INSTRUCTIONS TO FOLLOW
A verbatim transcript of the data below is required, images omitted.

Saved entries
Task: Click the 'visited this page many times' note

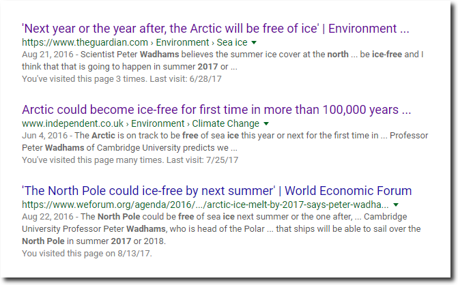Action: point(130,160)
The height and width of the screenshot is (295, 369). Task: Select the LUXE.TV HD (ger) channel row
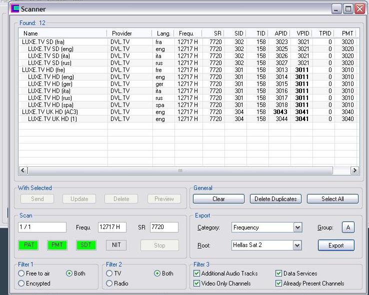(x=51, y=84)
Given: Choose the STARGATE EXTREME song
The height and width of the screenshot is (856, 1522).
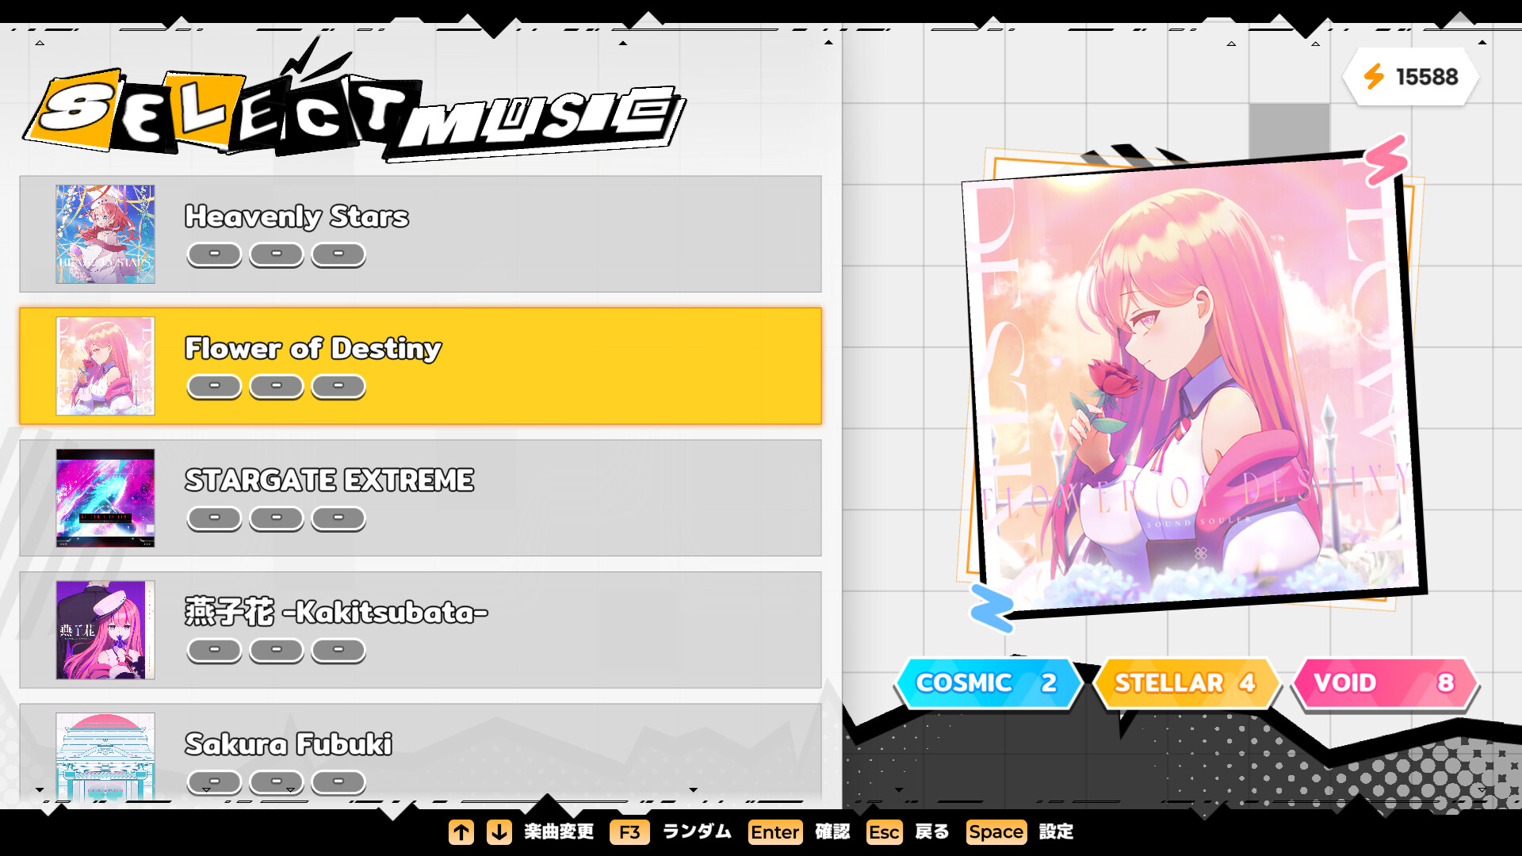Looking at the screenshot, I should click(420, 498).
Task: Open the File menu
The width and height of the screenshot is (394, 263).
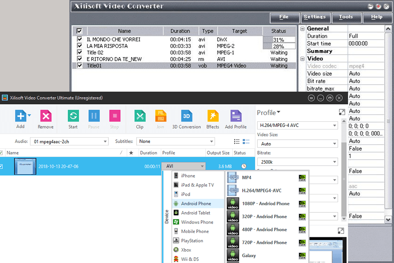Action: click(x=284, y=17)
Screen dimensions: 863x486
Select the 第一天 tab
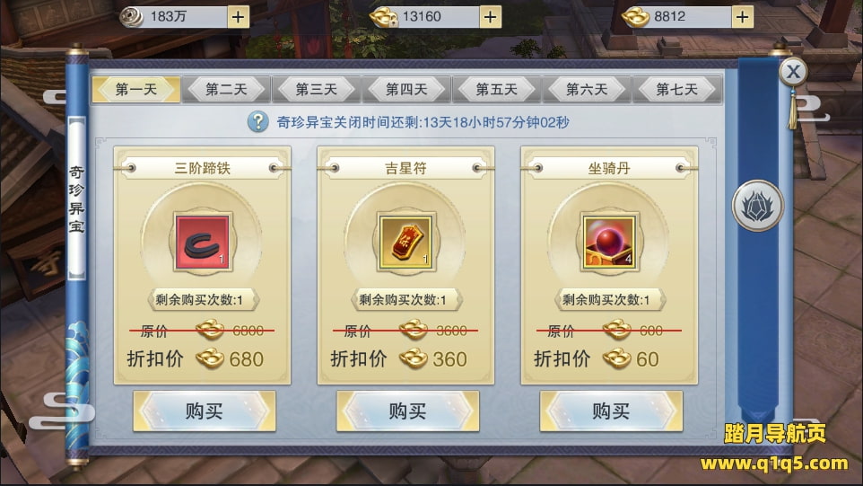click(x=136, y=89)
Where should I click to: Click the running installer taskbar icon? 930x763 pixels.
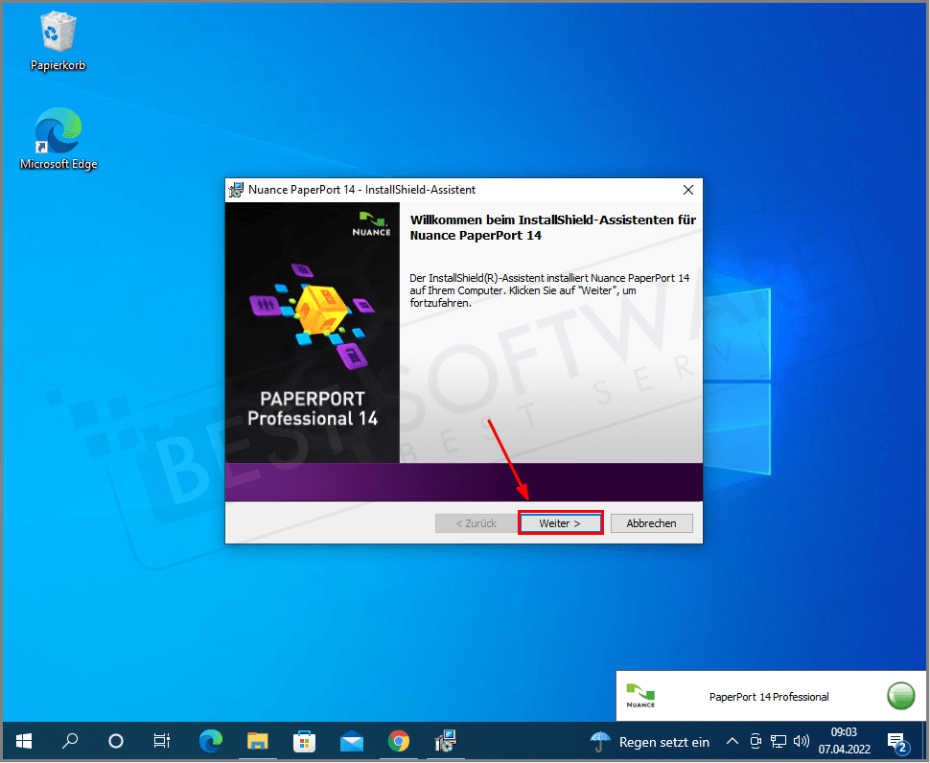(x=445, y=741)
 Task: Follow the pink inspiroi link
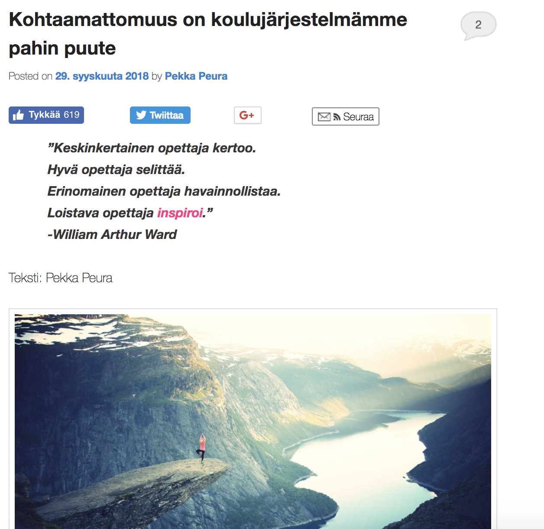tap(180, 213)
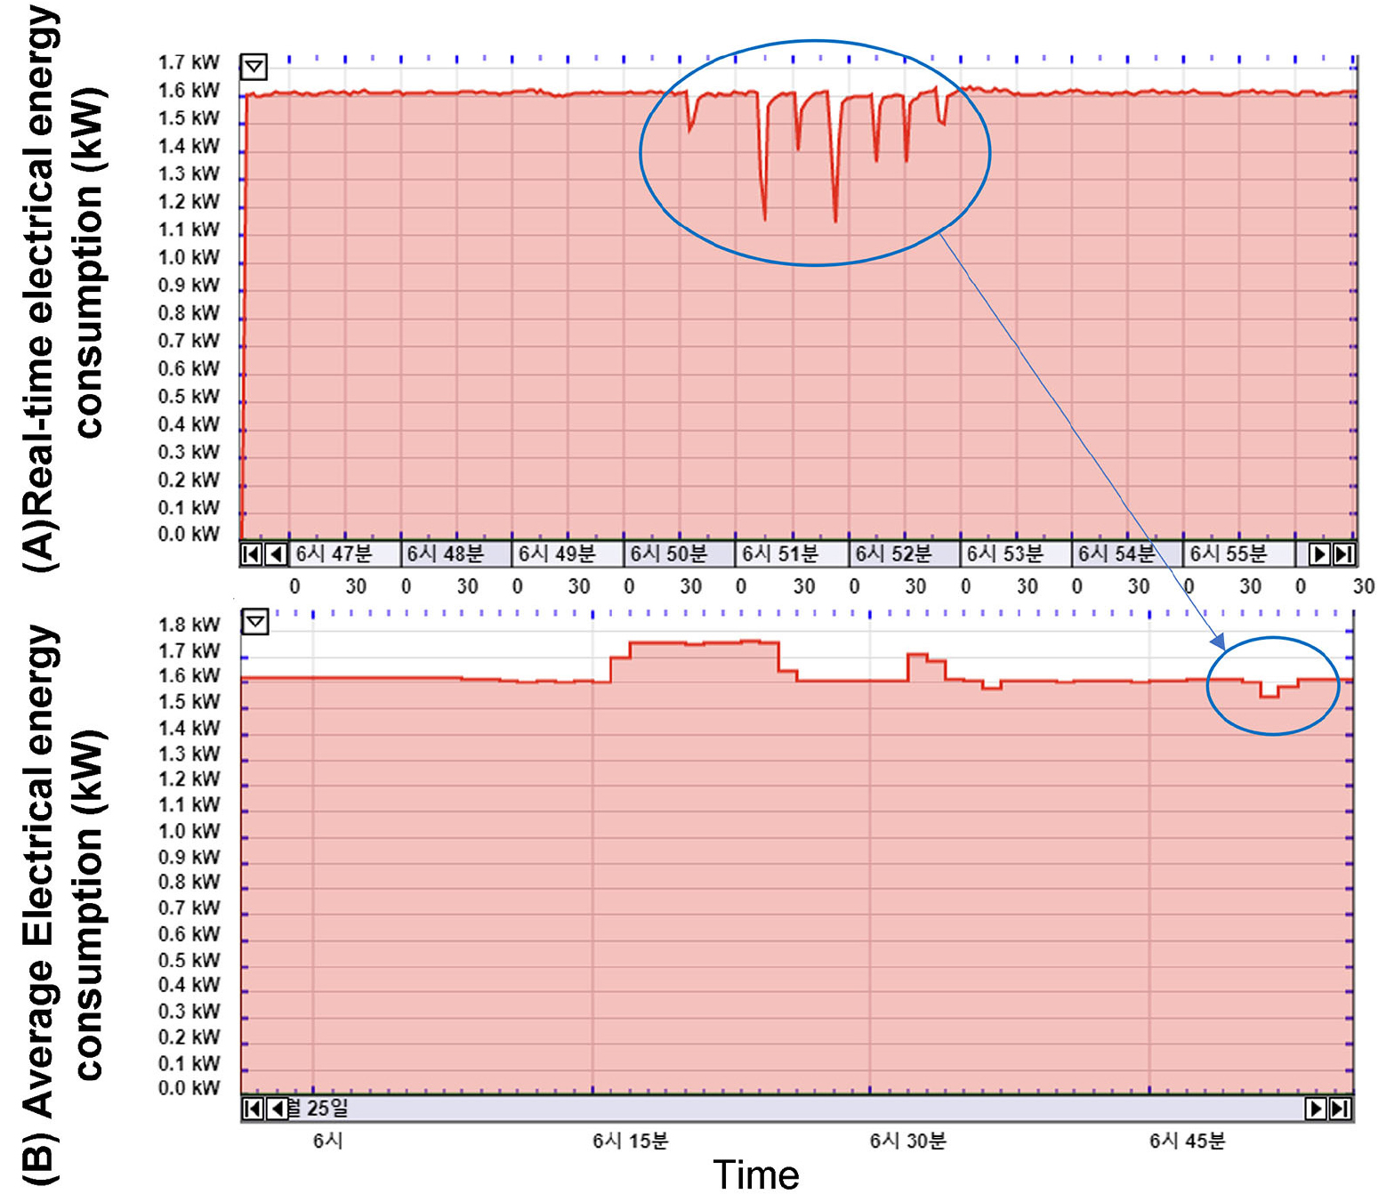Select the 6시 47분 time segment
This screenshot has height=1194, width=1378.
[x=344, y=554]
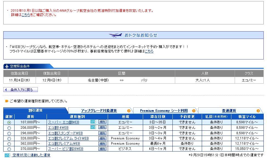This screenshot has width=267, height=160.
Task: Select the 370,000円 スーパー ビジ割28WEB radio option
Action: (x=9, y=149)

ANSWER SPACE
Task: Click the 'visited this page many times' note

Action: point(130,160)
The height and width of the screenshot is (295, 369). Task: Select the LUXE.TV HD (ger) channel row
(x=51, y=84)
Given: Choose the STARGATE EXTREME song
The height and width of the screenshot is (856, 1522).
Looking at the screenshot, I should click(420, 498).
Task: Open the File menu
The width and height of the screenshot is (394, 263).
Action: click(x=284, y=17)
Screen dimensions: 863x486
Select the 第一天 tab
click(x=136, y=89)
Where should I click to: Click the running installer taskbar icon? 930x763 pixels.
(x=445, y=741)
 Task: Follow the pink inspiroi link
tap(180, 213)
Select the 6시 47분 time segment
This screenshot has height=1194, width=1378.
[x=344, y=554]
This screenshot has width=267, height=160.
Task: Select the 370,000円 スーパー ビジ割28WEB radio option
Action: (x=9, y=149)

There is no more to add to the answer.